[Stored data entries]
####
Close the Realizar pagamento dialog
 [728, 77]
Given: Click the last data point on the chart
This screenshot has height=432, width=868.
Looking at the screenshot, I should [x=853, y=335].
####
[EXERCISE REQUIREMENTS]: When you retype the entries above, keep every line identical to the source.

[RESPONSE BOX]:
Close the Realizar pagamento dialog
 [728, 77]
Given: Click the last data point on the chart
This screenshot has height=432, width=868.
Looking at the screenshot, I should [x=853, y=335].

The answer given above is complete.